There is one more player on the scene, and it is the Federation Provider. This, in essence is an Identity provider. It stays as mediator between mine application and your Facebook identity. When I want to give you the chance of using your FaceBook account to identify in front of mine application, I don’t want to bother with implementation details, which might (or might not) be very different from the details I need to know when I give you the option to sign with your Live ID. In my application I have a piece of code, where I say – look, I only trust Tokens and Claims that come from that federation provider. And that very federation provider takes care of implementation details around FaceBook, Live ID, Google, OpenID, WS-Federation, etc. And not only it takes care of these details, but even more. If, one day I decide that I no longer trust Google as Identity Provider, I just uncheck a checkbox, do nothing in my code, and you will no longer be able to use your Google account to present yourself in front of mine application.

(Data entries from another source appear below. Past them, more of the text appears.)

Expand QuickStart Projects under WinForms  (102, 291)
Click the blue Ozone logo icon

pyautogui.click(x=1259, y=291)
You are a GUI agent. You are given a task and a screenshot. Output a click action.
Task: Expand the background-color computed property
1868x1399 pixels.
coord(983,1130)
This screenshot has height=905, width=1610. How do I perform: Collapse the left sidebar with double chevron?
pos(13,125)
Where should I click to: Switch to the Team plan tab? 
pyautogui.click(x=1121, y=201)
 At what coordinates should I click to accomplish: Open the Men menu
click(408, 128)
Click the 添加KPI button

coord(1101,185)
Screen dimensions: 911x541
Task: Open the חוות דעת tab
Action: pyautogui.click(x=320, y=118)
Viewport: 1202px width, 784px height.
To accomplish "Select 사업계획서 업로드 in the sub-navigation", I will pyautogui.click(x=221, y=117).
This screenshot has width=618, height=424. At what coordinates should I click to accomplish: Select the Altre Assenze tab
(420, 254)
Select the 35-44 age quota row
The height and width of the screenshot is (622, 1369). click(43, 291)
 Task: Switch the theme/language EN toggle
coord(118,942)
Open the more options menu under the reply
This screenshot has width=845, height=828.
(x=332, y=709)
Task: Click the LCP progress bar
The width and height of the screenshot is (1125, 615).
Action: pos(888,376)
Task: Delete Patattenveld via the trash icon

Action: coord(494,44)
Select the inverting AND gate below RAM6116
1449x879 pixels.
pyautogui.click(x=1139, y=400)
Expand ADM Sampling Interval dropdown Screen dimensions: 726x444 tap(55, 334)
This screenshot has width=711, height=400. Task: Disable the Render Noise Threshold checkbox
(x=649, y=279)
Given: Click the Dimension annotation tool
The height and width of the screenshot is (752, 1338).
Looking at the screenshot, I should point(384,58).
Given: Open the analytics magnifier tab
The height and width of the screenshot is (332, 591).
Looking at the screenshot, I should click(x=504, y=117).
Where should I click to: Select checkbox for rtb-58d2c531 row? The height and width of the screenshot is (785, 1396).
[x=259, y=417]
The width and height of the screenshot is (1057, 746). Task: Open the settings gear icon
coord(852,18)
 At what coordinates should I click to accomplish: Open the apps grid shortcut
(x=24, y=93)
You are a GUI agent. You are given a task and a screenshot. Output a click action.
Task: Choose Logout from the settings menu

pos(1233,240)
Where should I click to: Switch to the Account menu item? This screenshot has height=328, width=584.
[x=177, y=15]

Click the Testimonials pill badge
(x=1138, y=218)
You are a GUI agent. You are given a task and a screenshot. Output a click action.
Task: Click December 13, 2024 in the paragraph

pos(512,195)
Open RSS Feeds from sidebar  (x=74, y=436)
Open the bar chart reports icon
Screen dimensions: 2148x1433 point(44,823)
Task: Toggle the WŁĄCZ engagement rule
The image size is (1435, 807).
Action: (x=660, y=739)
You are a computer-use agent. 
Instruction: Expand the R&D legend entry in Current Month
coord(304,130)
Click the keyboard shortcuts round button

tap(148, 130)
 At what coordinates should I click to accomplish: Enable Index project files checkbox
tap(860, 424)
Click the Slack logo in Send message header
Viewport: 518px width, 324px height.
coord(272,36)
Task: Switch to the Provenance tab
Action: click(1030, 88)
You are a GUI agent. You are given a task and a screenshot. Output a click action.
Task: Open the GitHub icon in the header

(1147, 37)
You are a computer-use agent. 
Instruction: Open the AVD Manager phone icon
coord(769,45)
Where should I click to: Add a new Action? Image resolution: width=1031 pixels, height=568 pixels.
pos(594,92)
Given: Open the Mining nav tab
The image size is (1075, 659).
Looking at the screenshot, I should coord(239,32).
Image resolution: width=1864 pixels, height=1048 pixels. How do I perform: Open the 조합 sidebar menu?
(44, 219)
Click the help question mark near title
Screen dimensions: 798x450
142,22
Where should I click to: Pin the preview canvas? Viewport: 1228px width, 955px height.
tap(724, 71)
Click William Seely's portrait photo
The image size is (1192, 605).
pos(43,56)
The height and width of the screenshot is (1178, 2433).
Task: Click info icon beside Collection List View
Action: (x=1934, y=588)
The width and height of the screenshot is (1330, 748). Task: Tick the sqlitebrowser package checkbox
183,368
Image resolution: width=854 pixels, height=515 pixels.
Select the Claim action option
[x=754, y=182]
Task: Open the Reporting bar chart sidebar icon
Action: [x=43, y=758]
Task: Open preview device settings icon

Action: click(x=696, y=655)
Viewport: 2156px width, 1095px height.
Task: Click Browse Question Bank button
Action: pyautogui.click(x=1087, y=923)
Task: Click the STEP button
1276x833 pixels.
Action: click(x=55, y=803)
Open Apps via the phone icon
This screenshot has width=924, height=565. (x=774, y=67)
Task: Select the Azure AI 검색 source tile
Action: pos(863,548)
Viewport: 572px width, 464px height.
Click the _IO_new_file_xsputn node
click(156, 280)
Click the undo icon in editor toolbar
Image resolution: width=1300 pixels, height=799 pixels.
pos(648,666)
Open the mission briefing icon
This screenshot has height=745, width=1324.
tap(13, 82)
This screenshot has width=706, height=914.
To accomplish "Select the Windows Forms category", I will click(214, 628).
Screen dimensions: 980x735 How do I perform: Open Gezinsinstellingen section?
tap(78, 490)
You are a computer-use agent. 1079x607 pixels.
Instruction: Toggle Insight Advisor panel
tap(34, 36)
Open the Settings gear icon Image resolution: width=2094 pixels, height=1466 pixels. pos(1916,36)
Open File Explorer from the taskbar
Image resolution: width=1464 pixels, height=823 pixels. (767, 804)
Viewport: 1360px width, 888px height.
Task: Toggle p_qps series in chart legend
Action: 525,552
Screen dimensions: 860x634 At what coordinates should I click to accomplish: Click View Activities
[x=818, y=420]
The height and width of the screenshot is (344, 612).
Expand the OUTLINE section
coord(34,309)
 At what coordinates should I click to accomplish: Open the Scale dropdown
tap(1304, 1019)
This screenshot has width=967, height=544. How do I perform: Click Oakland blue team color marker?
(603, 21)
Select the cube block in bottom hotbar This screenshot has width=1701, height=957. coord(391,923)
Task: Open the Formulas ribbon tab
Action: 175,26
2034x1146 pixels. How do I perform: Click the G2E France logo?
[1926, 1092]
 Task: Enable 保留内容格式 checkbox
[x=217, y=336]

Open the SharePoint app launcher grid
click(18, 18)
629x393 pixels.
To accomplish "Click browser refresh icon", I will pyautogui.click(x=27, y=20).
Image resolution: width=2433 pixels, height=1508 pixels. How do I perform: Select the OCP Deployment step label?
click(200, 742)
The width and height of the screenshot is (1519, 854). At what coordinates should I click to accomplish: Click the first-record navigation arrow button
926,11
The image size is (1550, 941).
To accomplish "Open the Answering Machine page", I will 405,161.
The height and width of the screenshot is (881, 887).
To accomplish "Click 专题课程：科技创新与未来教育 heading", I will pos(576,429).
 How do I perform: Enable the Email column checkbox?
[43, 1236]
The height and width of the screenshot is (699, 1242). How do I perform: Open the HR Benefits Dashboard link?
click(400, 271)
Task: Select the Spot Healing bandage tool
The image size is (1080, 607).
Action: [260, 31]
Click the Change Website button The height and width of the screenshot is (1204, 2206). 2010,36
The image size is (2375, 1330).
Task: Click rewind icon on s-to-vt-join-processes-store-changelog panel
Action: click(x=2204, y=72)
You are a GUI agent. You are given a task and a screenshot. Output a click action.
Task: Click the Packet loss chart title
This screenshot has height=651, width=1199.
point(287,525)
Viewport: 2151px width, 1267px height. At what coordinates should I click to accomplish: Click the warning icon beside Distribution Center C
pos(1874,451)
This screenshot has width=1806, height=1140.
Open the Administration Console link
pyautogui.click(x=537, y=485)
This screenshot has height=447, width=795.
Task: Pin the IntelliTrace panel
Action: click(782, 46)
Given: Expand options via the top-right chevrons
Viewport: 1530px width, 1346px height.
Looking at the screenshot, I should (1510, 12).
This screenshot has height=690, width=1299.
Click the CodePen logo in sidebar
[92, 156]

As some final words, I want to share with you details from some studies conducted amongst online users about their perceptions about online shopping experience.

· 3 out 4 online shoppers avoid creating new user accounts

· 76% of online shoppers admit to have given incomplete or wrong information when required to create new user account

· 24 % of online shoppers abandon the site, when it requires a registration

With this said, I hope I made you believe (at least a bit) that Claims is the way to identify online user. And if you happen to be a developer, I really hope I have lighted up a small fire, which will drive you to at least investigate a bit more about Claims and social sign-in.